So, I just got back from a five day long retreat/class centering around an introduction to philosophy. It was indescribably awesome.
Including my sister and myself, there were 14 students attending, and three teachers came: a Professor Krom and a Professor and Dr. Franks. Of course, Fr. Paul was there as well: he is the one who originated the entire concept, and who pioneered it last year with a few students from our parish.
The seminars were awesome: they involved reading an excerpt or two from literature or from a philosopher's or theologian's writings and then discussing the excerpts with the guidance of the professors. Insofar as that however, the seminars resembled any other particularly interesting college class (except for the fact that every student was much more talkative and enthusiastic than students have been in the college classes I've sat in on).
There was an even more tangible difference however, which resulted from the setting and the context of the class. The setting was ideal in about every sense. We stayed at a bed-and-breakfast/retreat center which is simultaneously a working, several hundred acre farm, set between mountains and lots of woods. (There's a creek there to swim in too.) The beauty of all this certainly gave a different flair to the retreat - I mean, it wasn't at all like the many church hall/school gymnasium retreats I've attended. It was particularly appropriate as well for the theme of the retreat and classes.
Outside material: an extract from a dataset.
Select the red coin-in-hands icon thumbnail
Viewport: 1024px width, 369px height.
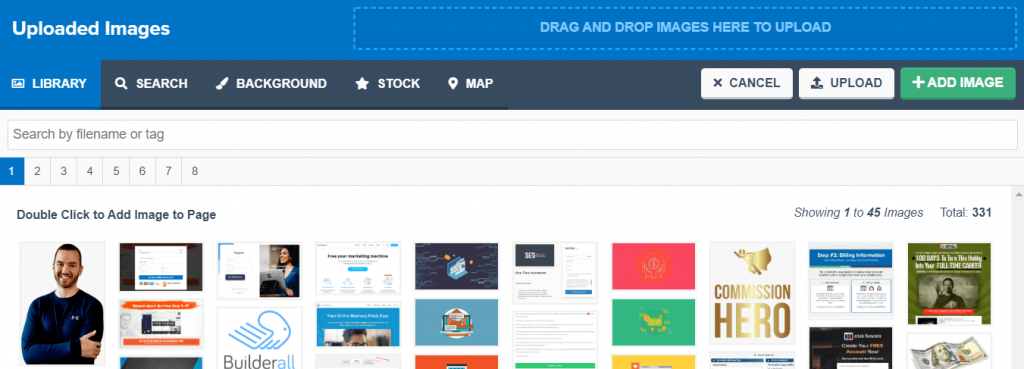pos(653,266)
Before we went, every student had to read Josef Pieper's "Leisure: the Basis of Culture." If you've read that, my point should be fairly obvious; if you haven't, I'll just say that the beauty of the setting added naturally to our ability to be at leisure and step away from our work-a-holic culture.
I haven't even mantioned the most lovely thing about the farm though: there was a tiny (very, very tiny) chapel on the grounds, built out of entirely donated materials, which contributed an incredible aura of peace to the entire week. It is one of the few chapels I've seen which is similtaneously simple and beautiful - probably because its simplicity isn't artificial as it is in so many of those hideous modern churches. And we prayed there almost as much as we ever studied. One of the things I like so much about Fr. Paul is his refusal to dumb down the spiritual side of events simply because spirituality is stereotyped as being boring. So we said morning prayer, evening prayer and night prayer each day. We attended Mass at that chapel. Most evening prayers also involved Benediction and Adoration. Again, in prayer we rested from the work of investigation we had been doing in favour of time for contemplation.
If I tried to outline what we discussed in any greater depth than I've already hinted at here, I would have to go on for pages and pages. So I'll stop in a second with a long string of adjectives which one could quite accurately apply to this retreat/class/sweet, incredible, awesome experience. If you can imagine all of them together, you might have a good idea of what the past week was really like. (It'll probably sound like a generic personality profile, actually, but that won't stop me from making your imagination work harder.)
Beautiful, fun, incredible, amazing, spiritual, intellectual, challenging, euphoria-inducing, jolly, etc, etc, etc.... (now go!)